Task 1 — According to the essay "Don't Sell Yourself for Naught," what did Nephi see about his posterity that left him in mourning?
Task 2 — From "Nephi was permitted" to "(2 Ne. 26:10).", copy the essay "Don't Sell Yourself for Naught" word for word.
Task 3 — Go on with the essay "Don't Sell Yourself for Naught," starting after its last sentence.

Don’t Sell Yourself for Naught

We live in a unique period of the world’s history.  In nearly all former times and cultures people were bought and sold.  Slavery and servitude were common practices among nearly all people.  I believe that it has only been in recent times that slavery and human trafficking has largely been abolished.

But each of us is still for sale.  Today we’re not bound in chains and stood up on auction blocks for others to bid upon and buy us, but rather, we’re selling ourselves.  We’re all for sale, and each of us chooses what we’re willing to sell ourselves for.

Nephi was permitted to see his posterity for a thousand years in the future.  The vision nearly overwhelmed him.  He was left in deep consternation and mourning, for he beheld that “they sell themselves for naught.”  (2 Ne. 26:10).

That observation—that phrase—jerked my mind and my reading to a halt.  I’ve been mulling it over ever since.  I find that Nephi was repeating the words of Isaiah (Isa. 52:3), and that the Savior Himself repeated the same words and quoted Isaiah when He visited the Nephites following His resurrection.  (3 Ne. 20:38).  He was speaking to the Nephites, but He was referring to us of the latter-days:  “Ye have sold yourselves for naught.”

Jesus asked a very astute and pointed question to which we should all give a good deal of thought.  He said, “For what is a man profited if he shall gain the whole world, and lose his own soul? or what shall a man give in exchange for his soul?”  (Matt. 16:26).

Are you selling yourself for naught?  Am I?  For what are you willing to give your soul?  For what are you giving your time?  If you truthfully answer that question, you’ll know how to answer the question about your soul.

We live in a pretend world.  People spend their valuable time on pretend things.  Many people live in a virtual world—virtual games, virtual relationships, virtual conversation.  It’s all pretend.  They pretend that they’re feeling good; and use such aids as alcohol, drugs, technology, and pornography to give them the illusion of happiness and the feeling that all is well.

Recorded information —
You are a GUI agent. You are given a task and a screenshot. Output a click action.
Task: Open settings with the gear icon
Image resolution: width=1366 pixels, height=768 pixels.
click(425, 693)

Written response 1 — He saw that "they sell themselves for naught."

Written response 2 —
Nephi was permitted to see his posterity for a thousand years in the future.  The vision nearly overwhelmed him.  He was left in deep consternation and mourning, for he beheld that “they sell themselves for naught.”  (2 Ne. 26:10).

Written response 3 —
Others chase madly through life collecting things—land, bank accounts, dolls, guns, toys.  Often those toys are for recreational pursuits, another means that we employ to help us feel good and to take our minds off the real world and help us pretend.

Collecting possessions and wealth has the effect of making us feel important and smarter than others—another pretend thing.  Wealth often gives one a sense of power, an illusory pursuit.  How many rich men do we see entering politics?

In Fiddler on the Roof Tevya saw through the illusion that wealth and power equate to superior mental ability.  He wished he could have just a small fortune so that he could “build a big, tall house with rooms by the dozen right in the middle of the town…, with one long staircase just going up, and one even longer coming down, and one that could go nowhere just for show.”

I see more and more of those houses everywhere I go.  Whole towns of them have sprung up to cover mountaintops in Utah, of all places.

Tevya concluded his wish for wealth, respect and power by observing that “when you’re rich, they think you really know.”

I wonder.  Instead of seeing a supremely smart, rich man, I more often see one who has sold himself for naught.  How smart is that?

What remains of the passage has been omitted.